El Departamento de Estado asume la gestión de la ayuda exterior bajo un nuevo enfoque de “Estados Unidos Primero”
El Gobierno de Trump ha puesto fin oficialmente a la Agencia de Estados Unidos para el Desarrollo Internacional (USAID), una institución fundada en 1961 y considerada durante décadas como el mayor distribuidor de ayuda humanitaria en el mundo. El cierre, anunciado por el secretario de Estado Marco Rubio, marca un cambio radical en la política de cooperación internacional de Estados Unidos.

Desde el 1 de julio, la gestión de los programas de asistencia exterior pasa al Departamento de Estado, bajo un nuevo enfoque que prioriza los intereses nacionales y busca mayor eficiencia y estrategia. Según Rubio, USAID no cumplió con los estándares de eficacia durante décadas, actuando más como una organización benéfica que como un instrumento de política exterior.
“Esta era de ineficiencia sancionada por el gobierno ha llegado oficialmente a su fin”, afirmó Rubio. El funcionario criticó que la agencia gastó miles de millones en programas que, según su análisis, no beneficiaron suficientemente los intereses estadounidenses. Citó ejemplos como la baja correlación entre la ayuda recibida por países africanos y su apoyo a Estados Unidos en la ONU, o los fondos invertidos en Medio Oriente que no mejoraron la imagen de EE.UU. frente a la competencia china.
El cierre de USAID forma parte de las medidas impulsadas por el Departamento de Eficiencia Gubernamental (DOGE), liderado por Elon Musk, que busca eliminar gasto público considerado innecesario. Solo una pequeña parte de los 13.000 empleados de USAID mantendrán sus puestos, mientras miles de programas de asistencia son recortados.

Las críticas al cierre han sido contundentes. Un estudio publicado en The Lancet estima que los recortes podrían causar más de 14 millones de muertes adicionales para 2030, incluyendo cerca de 4,5 millones de niños menores de 5 años. Los autores advierten que los efectos serían similares a una pandemia mundial o un gran conflicto armado.
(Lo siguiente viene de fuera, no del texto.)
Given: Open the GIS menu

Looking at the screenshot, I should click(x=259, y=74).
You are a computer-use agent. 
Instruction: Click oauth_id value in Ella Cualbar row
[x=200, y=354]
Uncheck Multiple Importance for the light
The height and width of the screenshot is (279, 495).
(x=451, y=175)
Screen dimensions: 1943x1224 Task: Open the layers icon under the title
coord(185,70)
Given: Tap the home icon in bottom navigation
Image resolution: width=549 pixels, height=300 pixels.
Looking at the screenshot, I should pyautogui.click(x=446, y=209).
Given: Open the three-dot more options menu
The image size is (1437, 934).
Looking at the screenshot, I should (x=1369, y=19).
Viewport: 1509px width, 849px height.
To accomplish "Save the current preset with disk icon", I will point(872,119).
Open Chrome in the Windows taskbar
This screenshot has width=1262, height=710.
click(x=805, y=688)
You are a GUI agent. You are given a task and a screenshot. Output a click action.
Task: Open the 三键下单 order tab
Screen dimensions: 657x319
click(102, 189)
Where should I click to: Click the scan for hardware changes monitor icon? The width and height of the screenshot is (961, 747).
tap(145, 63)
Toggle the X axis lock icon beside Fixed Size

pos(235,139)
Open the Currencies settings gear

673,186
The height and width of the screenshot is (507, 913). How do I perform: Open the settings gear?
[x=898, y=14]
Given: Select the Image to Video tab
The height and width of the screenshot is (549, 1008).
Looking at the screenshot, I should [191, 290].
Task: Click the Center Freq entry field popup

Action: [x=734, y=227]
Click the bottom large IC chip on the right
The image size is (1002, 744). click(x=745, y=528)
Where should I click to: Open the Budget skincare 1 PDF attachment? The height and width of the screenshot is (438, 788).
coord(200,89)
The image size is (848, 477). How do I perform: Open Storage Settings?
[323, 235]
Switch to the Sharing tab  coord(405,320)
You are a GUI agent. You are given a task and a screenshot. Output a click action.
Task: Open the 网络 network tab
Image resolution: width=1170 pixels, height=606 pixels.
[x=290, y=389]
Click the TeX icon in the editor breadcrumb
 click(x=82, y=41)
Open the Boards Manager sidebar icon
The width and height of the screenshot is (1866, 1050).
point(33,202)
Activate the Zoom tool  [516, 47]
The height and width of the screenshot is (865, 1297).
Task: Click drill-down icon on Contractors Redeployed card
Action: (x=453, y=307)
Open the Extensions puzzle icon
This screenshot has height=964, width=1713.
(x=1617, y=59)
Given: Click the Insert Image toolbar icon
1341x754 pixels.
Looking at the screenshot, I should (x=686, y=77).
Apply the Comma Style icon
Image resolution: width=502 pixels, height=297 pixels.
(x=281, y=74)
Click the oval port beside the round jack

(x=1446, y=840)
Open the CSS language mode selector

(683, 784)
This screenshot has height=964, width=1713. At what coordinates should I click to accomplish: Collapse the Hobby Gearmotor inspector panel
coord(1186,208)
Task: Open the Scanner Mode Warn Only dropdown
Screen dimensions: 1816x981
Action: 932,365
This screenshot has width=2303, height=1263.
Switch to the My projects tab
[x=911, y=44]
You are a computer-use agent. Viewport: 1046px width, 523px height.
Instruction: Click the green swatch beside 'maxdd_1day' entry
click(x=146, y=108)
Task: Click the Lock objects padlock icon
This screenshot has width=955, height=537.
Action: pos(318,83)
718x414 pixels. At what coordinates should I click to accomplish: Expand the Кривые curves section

Expertos en ayuda humanitaria consideran que la desaparición de USAID deja un vacío en programas críticos de salud, educación y respuesta a crisis. La agencia había sido fundamental en la reducción de mortalidad por VIH/SIDA, malaria y enfermedades tropicales.
El nuevo sistema, llamado America First, promete reducir burocracia y asignar recursos donde puedan tener mayor impacto. Rubio asegura que la ayuda será “selectiva y limitada en el tiempo”, priorizando países que demuestren capacidad para autodesarrollo y alineación con intereses estadounidenses.
El cierre de USAID representa un punto de inflexión en la cooperación internacional. Mientras el Gobierno de Trump celebra una mayor eficiencia y alineación con los intereses nacionales, organizaciones humanitarias advierten de consecuencias catastróficas para millones de personas en países en desarrollo. El mundo observa cómo Estados Unidos redefine su papel como líder en ayuda humanitaria, en un momento donde los desafíos globales requieren más cooperación que nunca.